Jáaji Approx., as a film, also makes strange approximations as it navigates the screen. Many moments are familiar on cinematic terms, as it crosses landscapes that are strangely familiar to movie-goers. This visual familiarity combines with Sky’s filmmaking style and his father’s words to create a strong mnemonic — and, once they dance, everything goes into place.

Join us in Tahoe City, at the Tahoe Art Haus, June 17th at 7 pm, with Sky Hopinka in attendance. In addition to Jáaji Approx., Sky will also screen

Visions of an Island – 2016

wawa – 2014

Kuninkaga Remembers Red Banks, Kuninkaga Remembers the Welcome Song – 2014

Venite et Loquamur – 2015

I’ll Remember You As You Were, Not As What You’ll Become – 2016

7 pm, June 17th at

Tahoe Art Haus & Cinema
475 N Lake Blvd
Tahoe City, California 96145

Sponsored by Sierra Nevada College and the Tahoe Underground Film Festival, 2016. The Tahoe Underground Film Festival will take place November 4th and 5th, 2016, in Incline Village. TUFF is a no-entry fee festival looking for work from around the world.

 

About Sky Hopinka

www.skyhopinka.com

Sky Hopinka is a Ho-Chunk Nation national and descendent of the Pechanga Band of Luiseño Indians.  He was born and raised in Ferndale, Washington and spent a number of years in Palm Springs and Riverside, California, and Portland, Oregon.  It was in Portland where he received his BA from Portland State University in Liberal Arts and studied and taught chinuk wawa, a language indigenous to the Columbia River Basin. His work centers around personal positions of homeland and landscapes, designs of language and facets of culture contained within, and the play between the accessibility of the known and the unknowable, and how those concepts interact with the screen and the audience.
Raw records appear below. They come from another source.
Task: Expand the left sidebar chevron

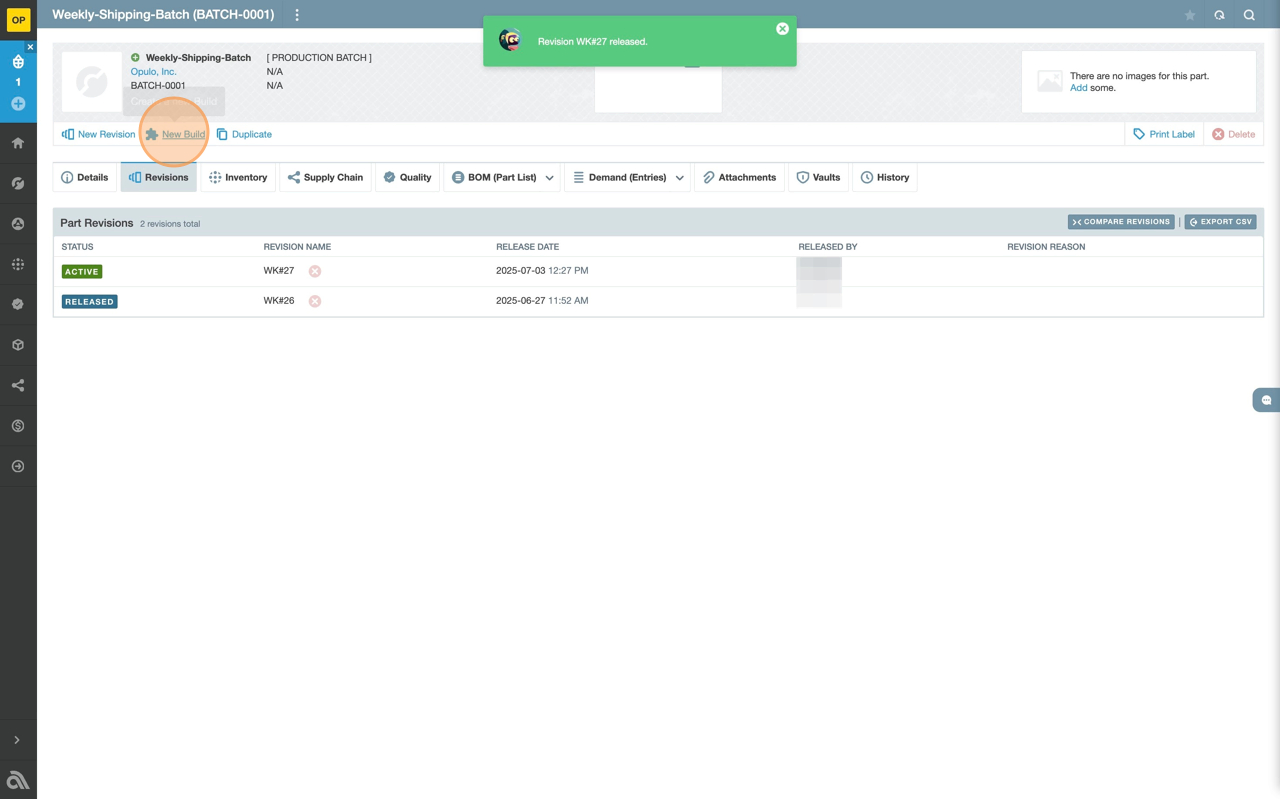Action: pyautogui.click(x=17, y=740)
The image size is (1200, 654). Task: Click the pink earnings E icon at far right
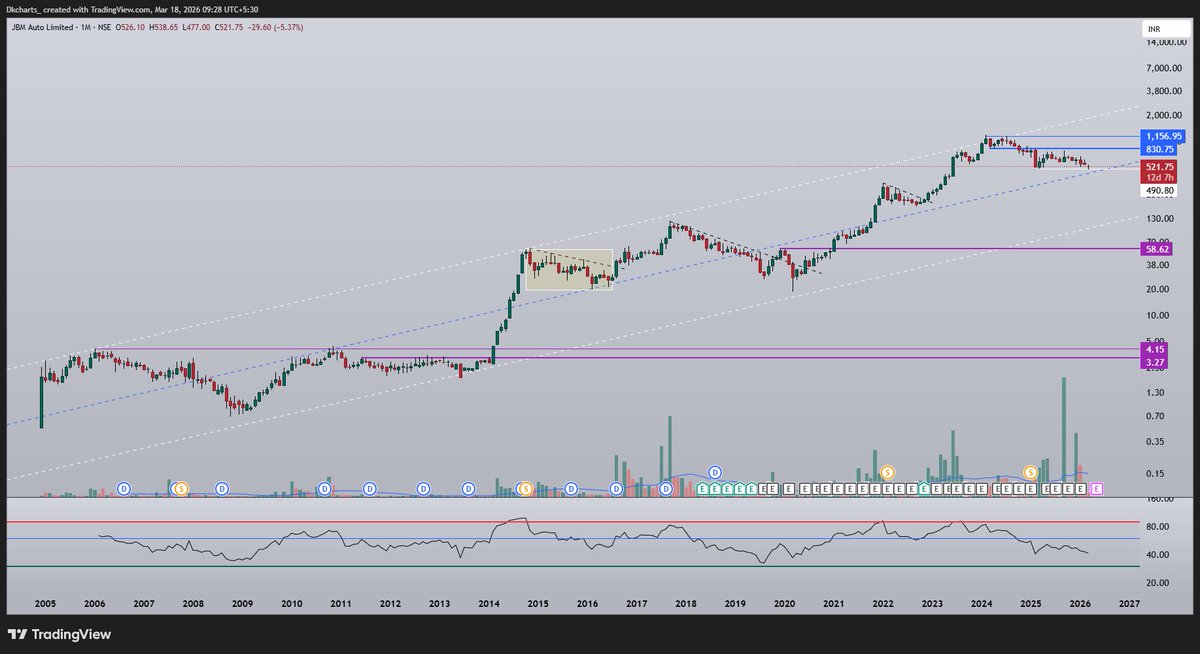pyautogui.click(x=1096, y=489)
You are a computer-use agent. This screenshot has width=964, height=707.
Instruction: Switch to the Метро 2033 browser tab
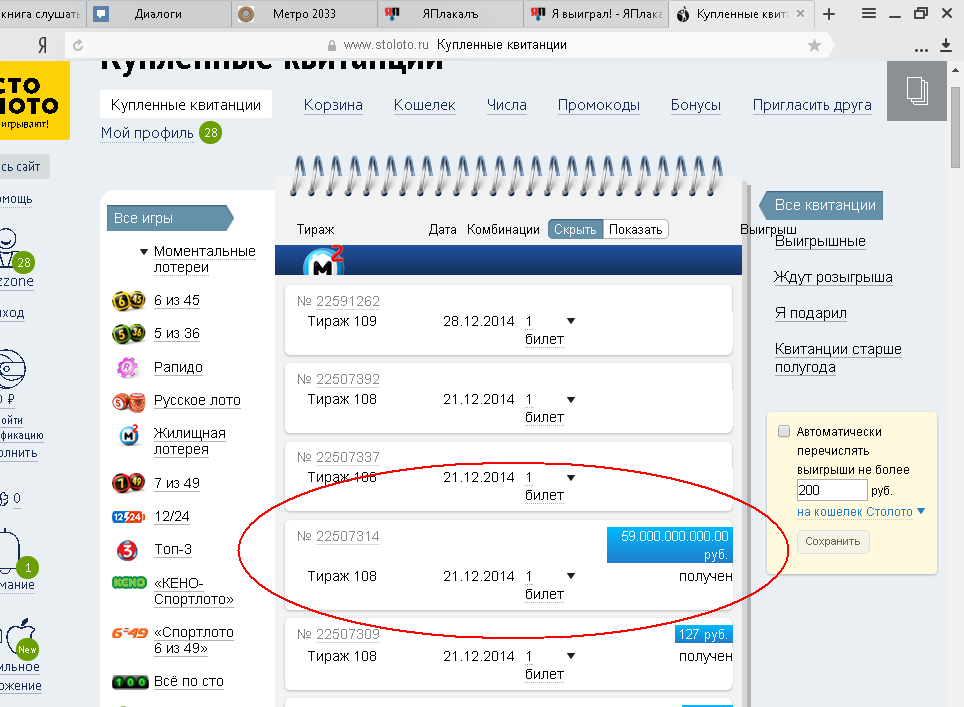(304, 14)
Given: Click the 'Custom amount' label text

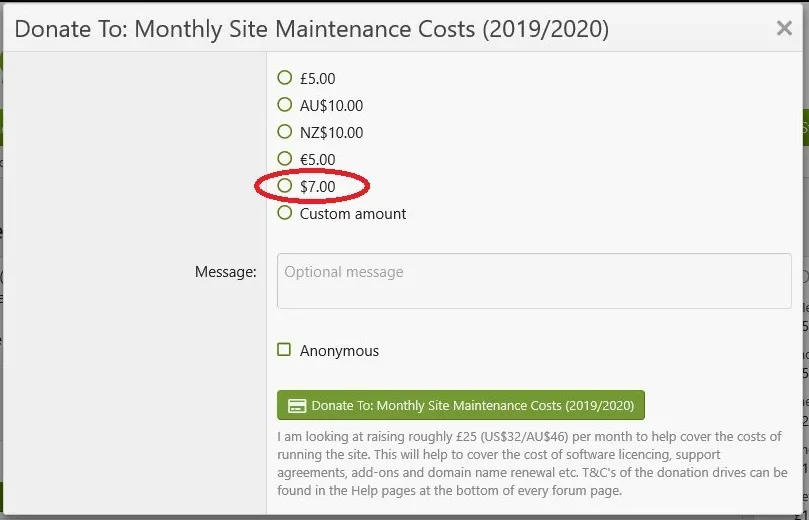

His work has played at various festivals including ImagineNATIVE Media + Arts Festival, Images Festival, Courtisane Festival, American Indian Film Festival, Sundance Film Festival, Antimatter Film Festival, Chicago Underground Film Festival, Ann Arbor Film Festival, FLEXfest, and Agua Caliente Native FilmFest.  He was awarded jury prizes at Milwaukee Underground Film Festival, Student Experimental Film Festival in Binghamton, Ann Arbor Film Festival, and 3rd Prize at the 2015 Media City Film Festival.